*WRITTEN PROBLEM*
Reproduce the items word for word, starting at the line that contains "The image size" and ending at the end of the items, with both ends included. Omit the pictures from your answer.

*MATERIAL PROVIDED*
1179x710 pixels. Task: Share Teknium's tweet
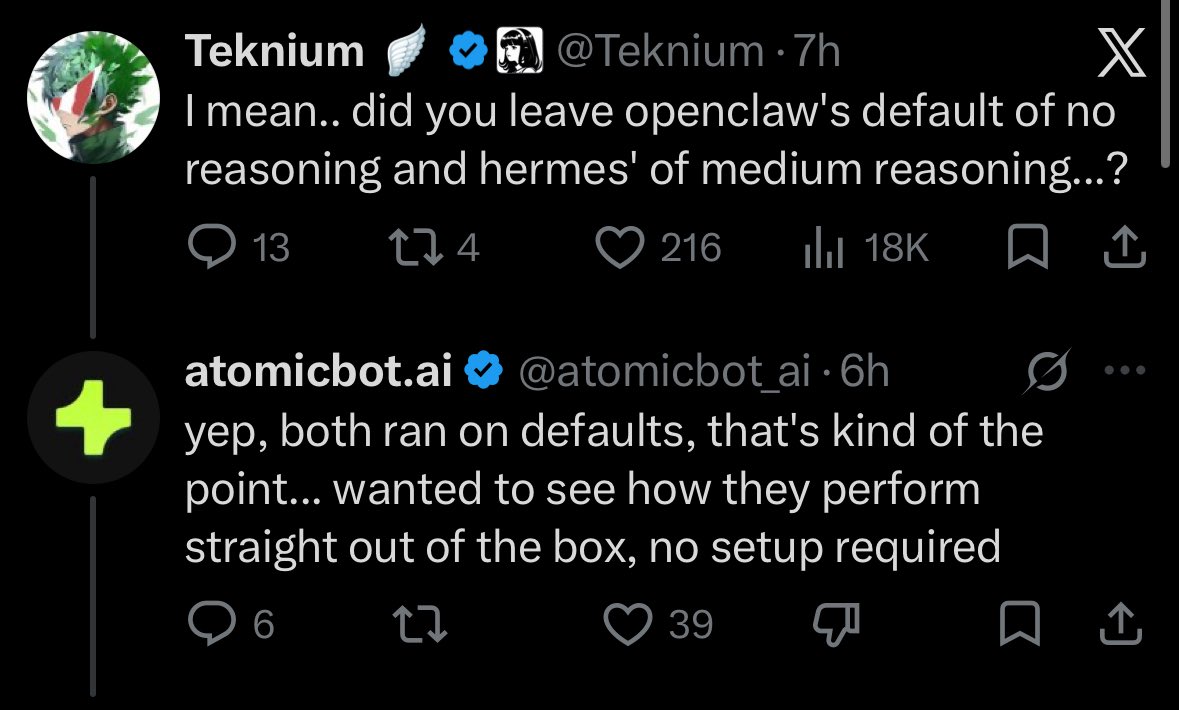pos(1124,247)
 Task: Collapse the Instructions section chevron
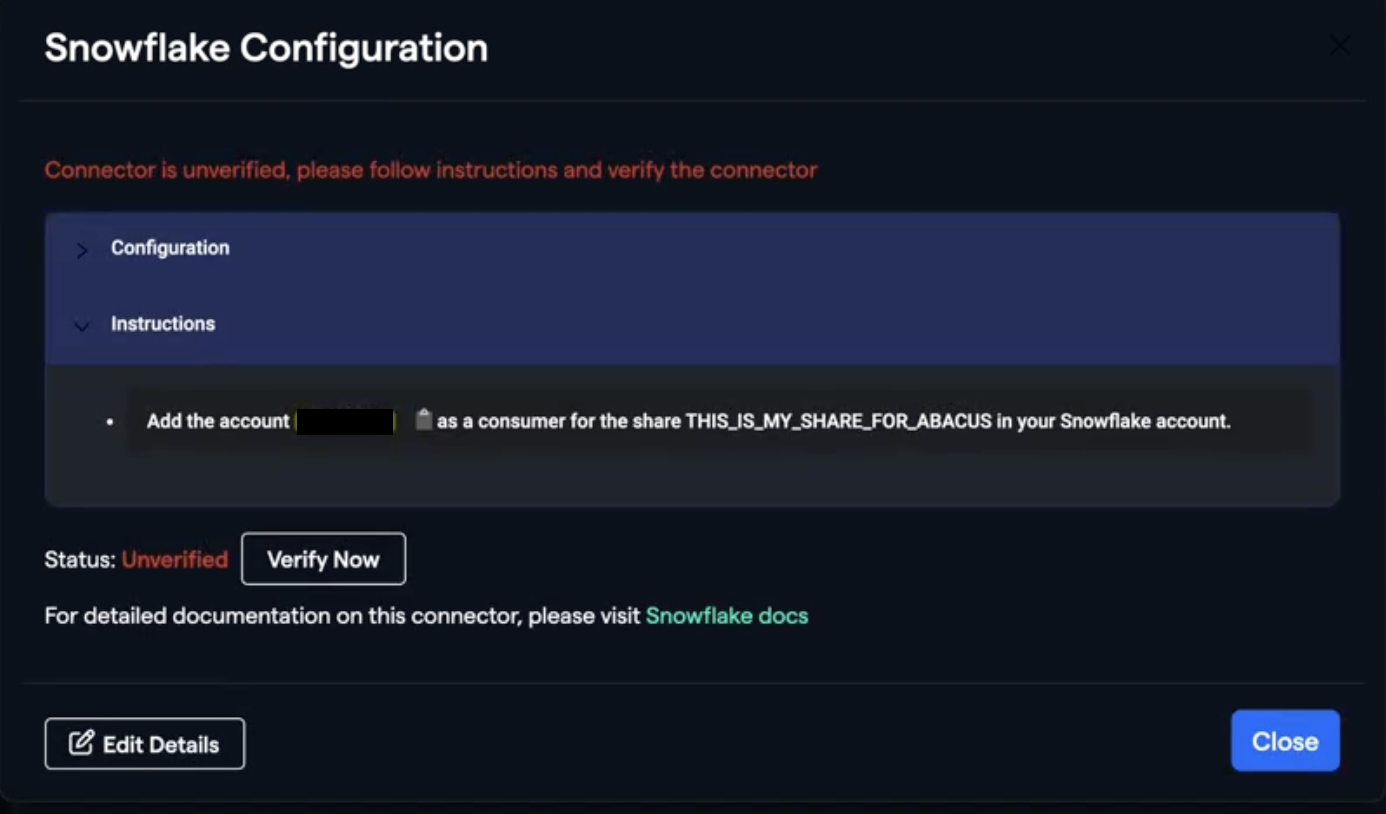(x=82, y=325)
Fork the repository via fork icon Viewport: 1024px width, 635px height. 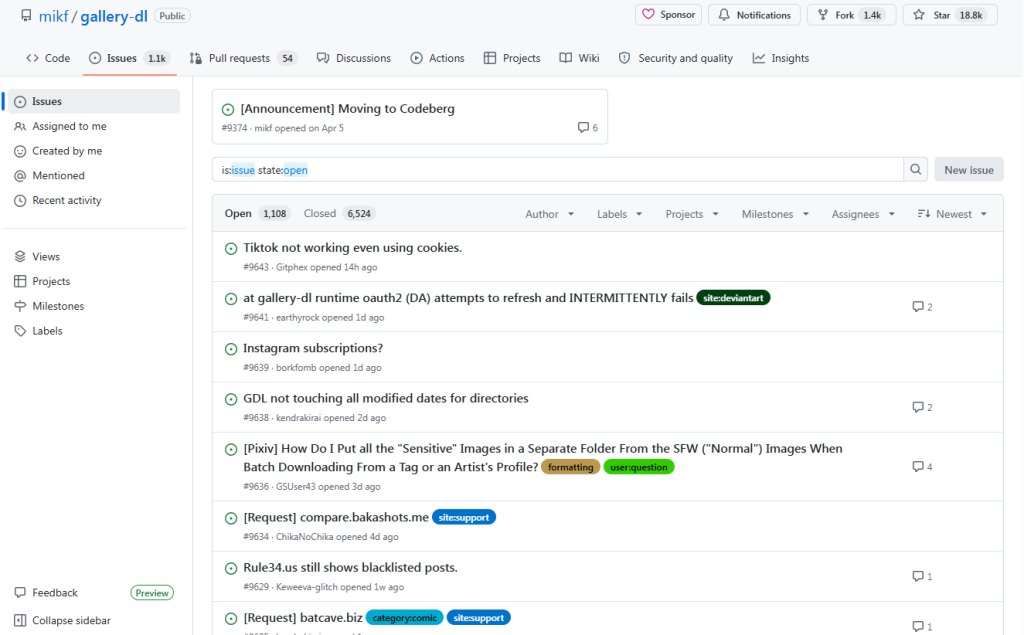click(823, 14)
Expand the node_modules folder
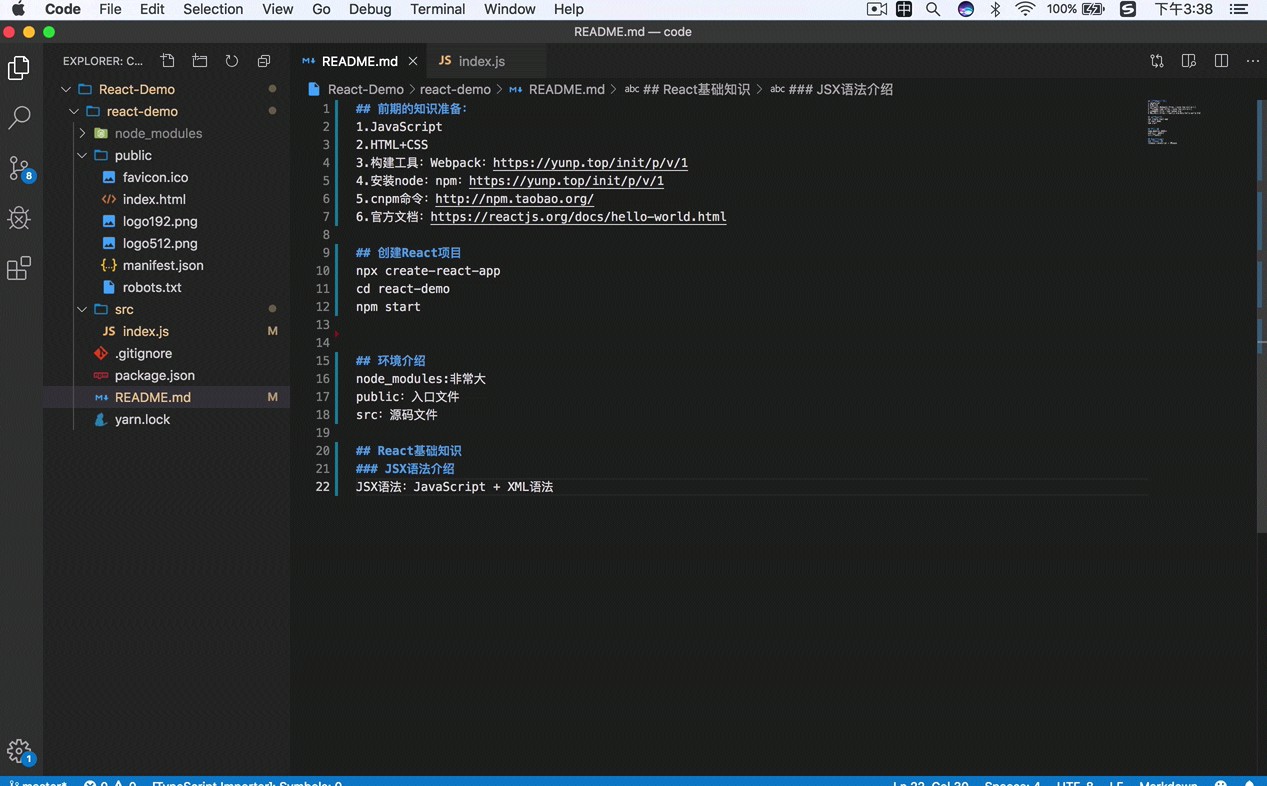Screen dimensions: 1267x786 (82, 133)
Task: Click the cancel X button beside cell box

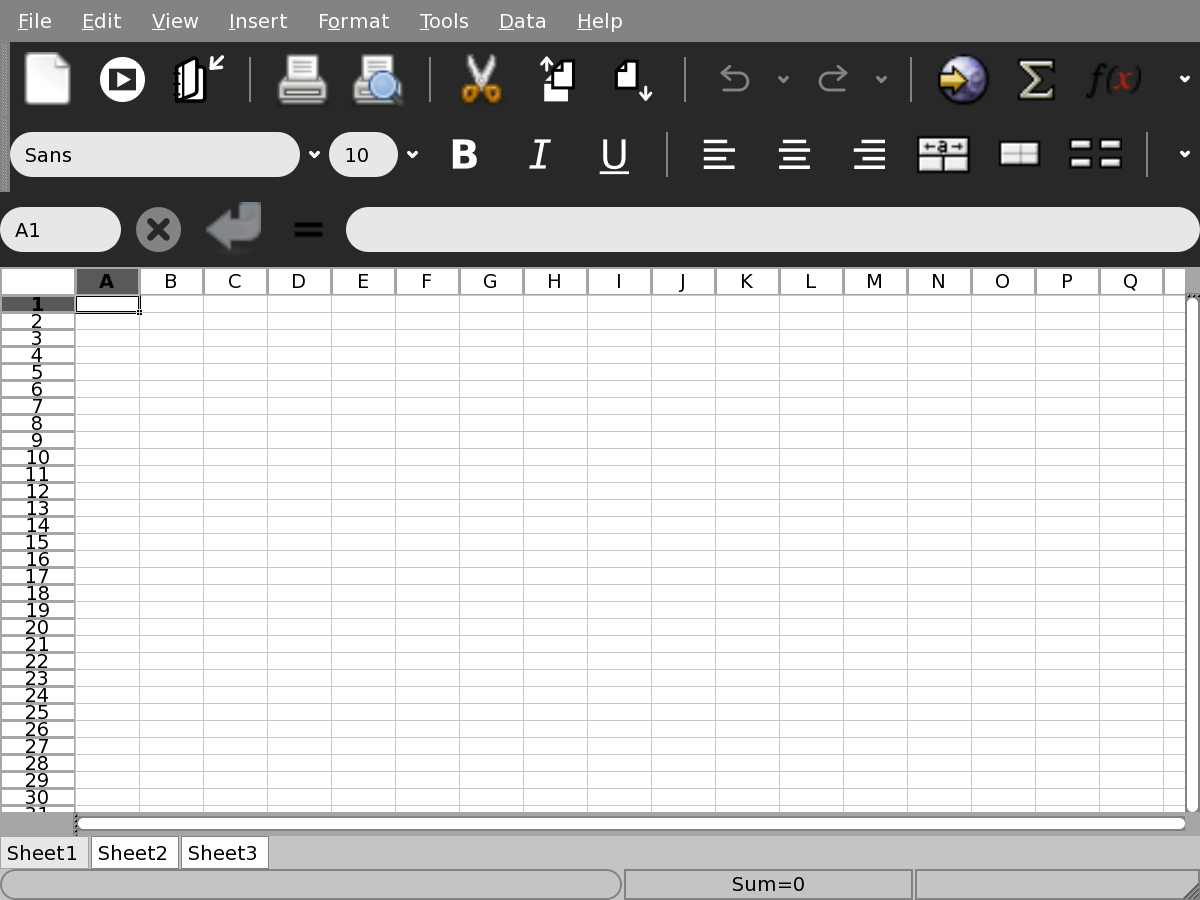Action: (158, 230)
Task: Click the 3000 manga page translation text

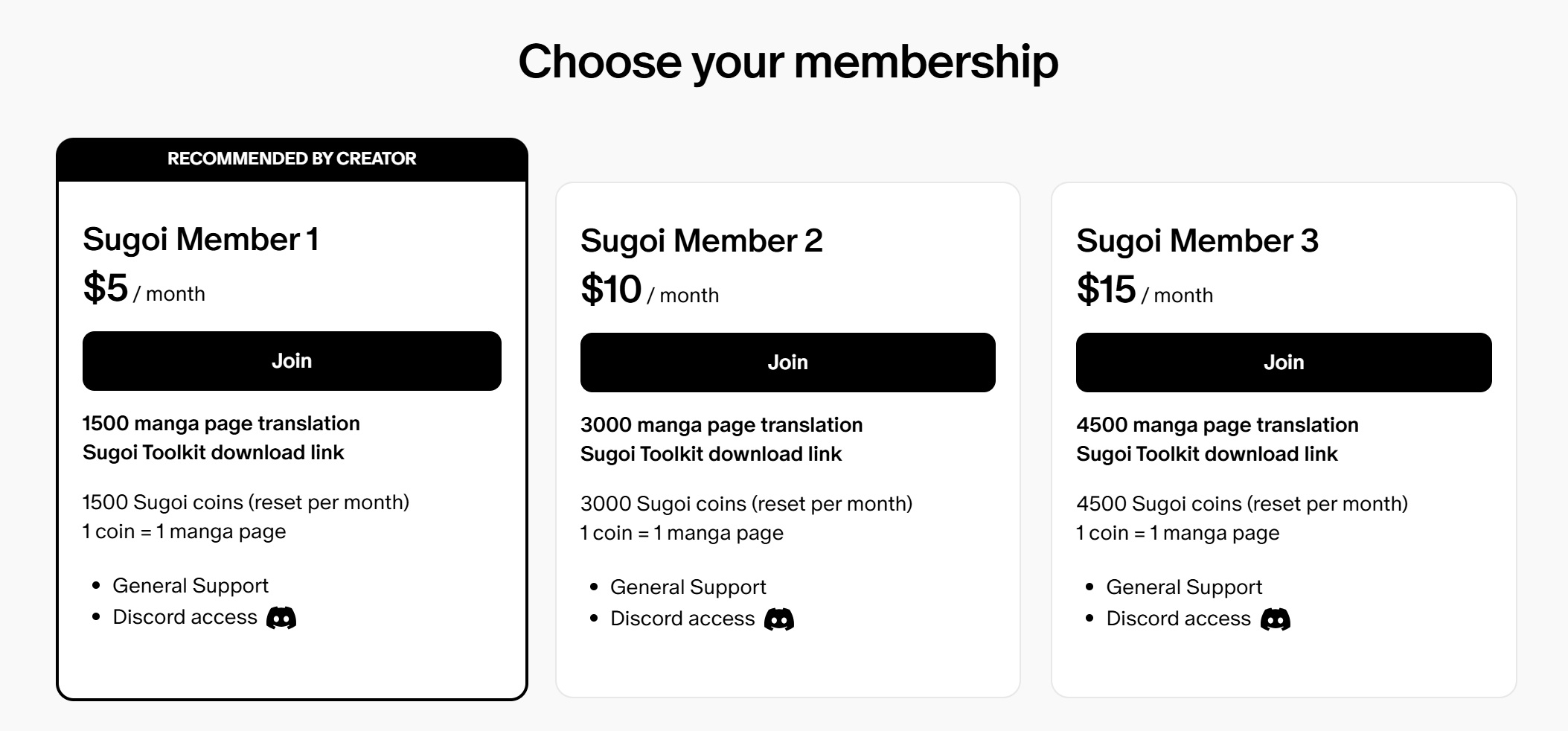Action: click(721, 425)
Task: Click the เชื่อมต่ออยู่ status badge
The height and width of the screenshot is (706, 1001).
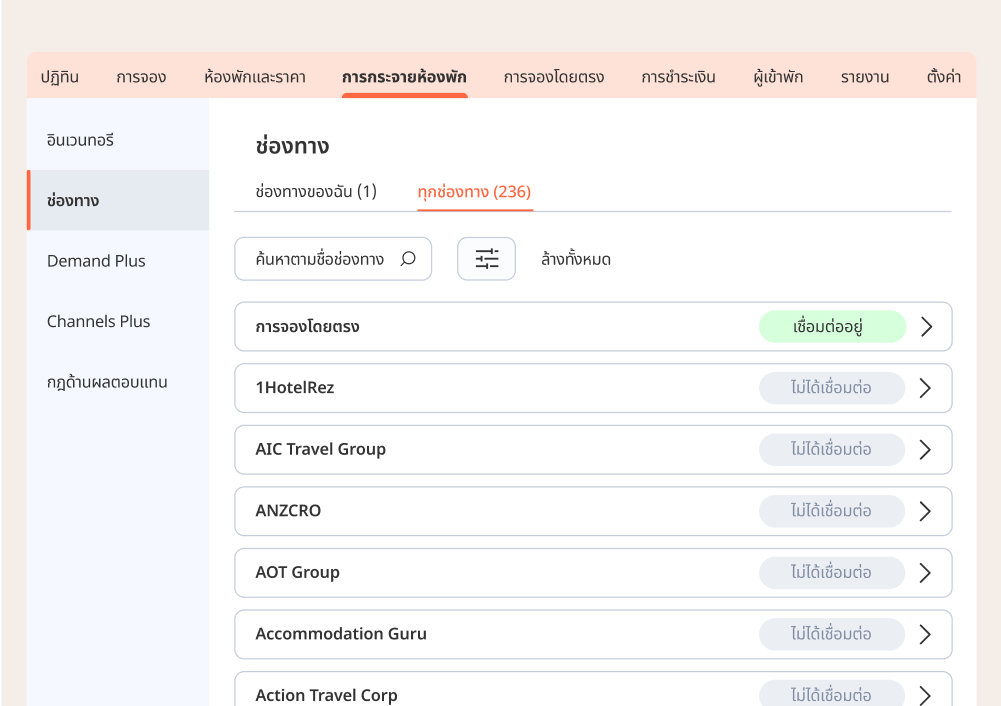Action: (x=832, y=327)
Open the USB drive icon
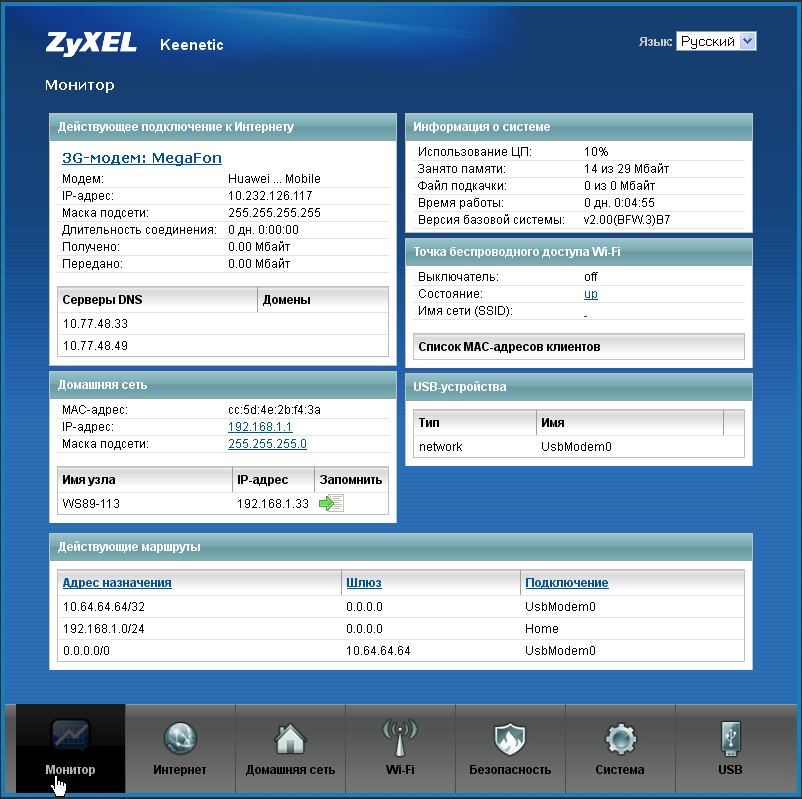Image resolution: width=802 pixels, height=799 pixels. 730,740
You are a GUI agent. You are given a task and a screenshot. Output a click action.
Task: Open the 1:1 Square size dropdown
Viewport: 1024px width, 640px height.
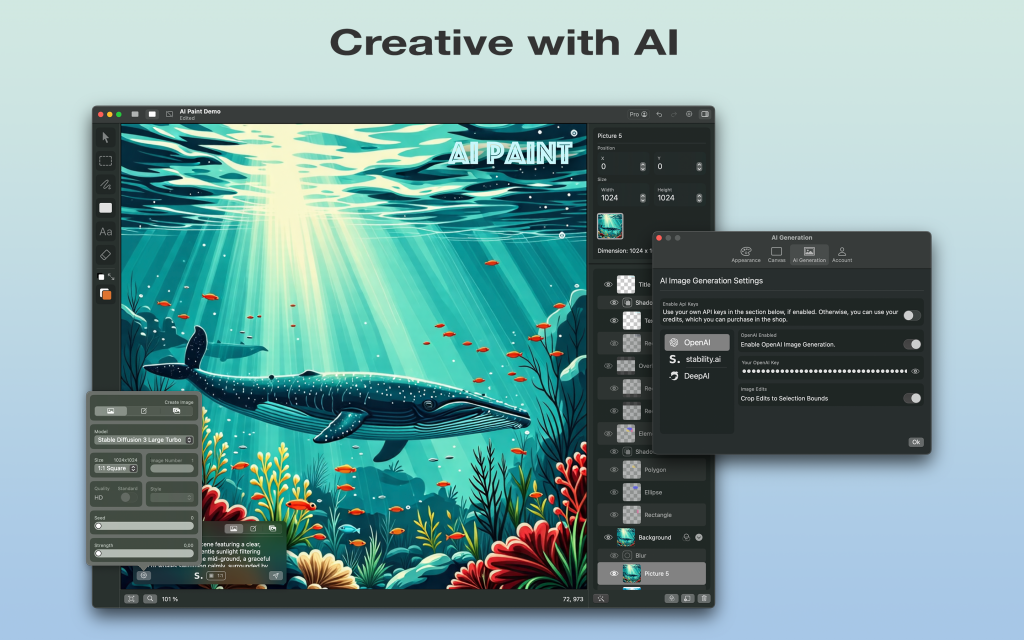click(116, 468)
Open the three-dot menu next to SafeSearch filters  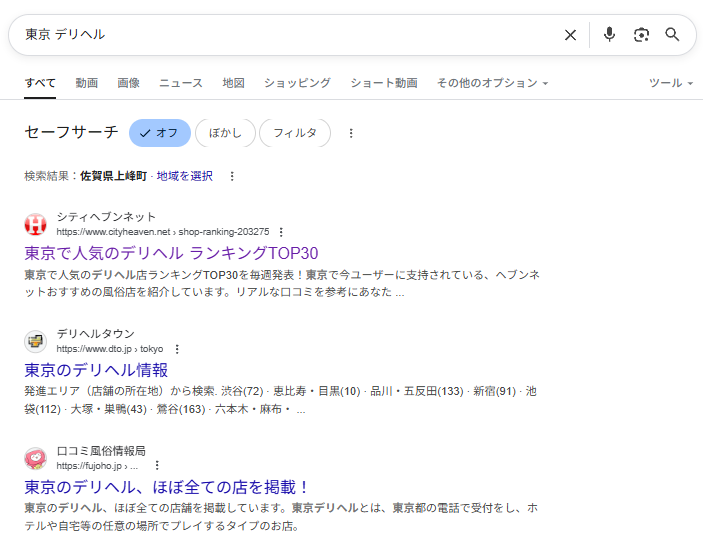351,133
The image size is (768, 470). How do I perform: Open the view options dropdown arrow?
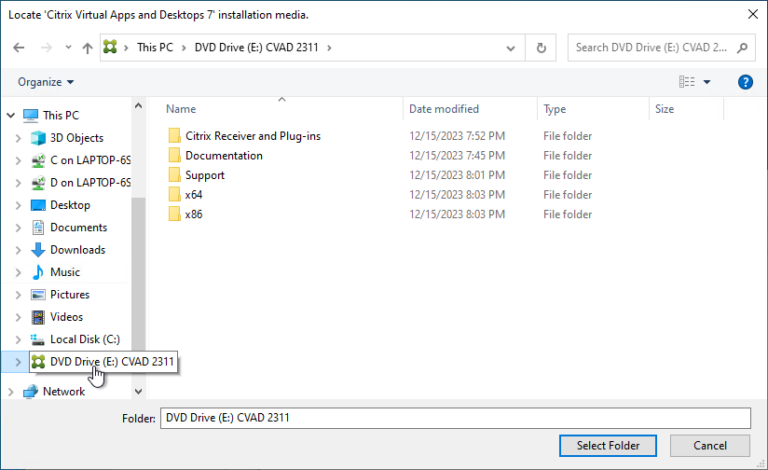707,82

*RESULT BELOW*
The image size is (768, 470). How do I perform: Open the view options dropdown arrow?
707,82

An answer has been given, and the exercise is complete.